Daniel Dennett |
Every living thing is, from the cosmic perspective, incredibly lucky simply to be alive. Most, 90 percent and more, of all the organisms that have ever lived have died without viable offspring, but not a single one of your ancestors, going back to the dawn of life on Earth, suffered that normal misfortune. You spring from an unbroken line of winners going back millions of generations, and those winners were, in every generation, the luckiest of the lucky, one out of a thousand or even a million. So however unlucky you may be on some occasion today, your presence on the planet testifies to the role luck has played in your past.
If you can approach the world's complexities, both its glories and its horrors, with an attitude of humble curiosity, acknowledging that however deeply you have seen, you have only scratched the surface, you will find worlds within worlds, beauties you could not heretofore imagine, and your own mundane preoccupations will shrink to proper size, not all that important in the greater scheme of things.

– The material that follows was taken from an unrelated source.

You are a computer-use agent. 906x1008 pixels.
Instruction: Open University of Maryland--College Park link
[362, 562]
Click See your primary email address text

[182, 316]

An old joke about behaviorists is that they don't believe in beliefs, they think that nothing can think, and in their opinion nobody has opinions.
One of the surprising discoveries of modern psychology is how easy it is to be ignorant of your own ignorance.
Sometimes an impossibility in fact is theoretically more interesting than a possibility in principle.
The only meaning of life worth caring about is one that can withstand our best efforts to examine it.
We don`t love babies and puppies because they`re cute. It`s the other way around: we see them as cute because evolution has designed us to love things that look like that.
I am a philosopher, not a scientist, and we philosophers are better at questions than answers.
Animals are not just herbivores or carnivores. They are, in the nice coinage of the psychologist George Miller, informavores.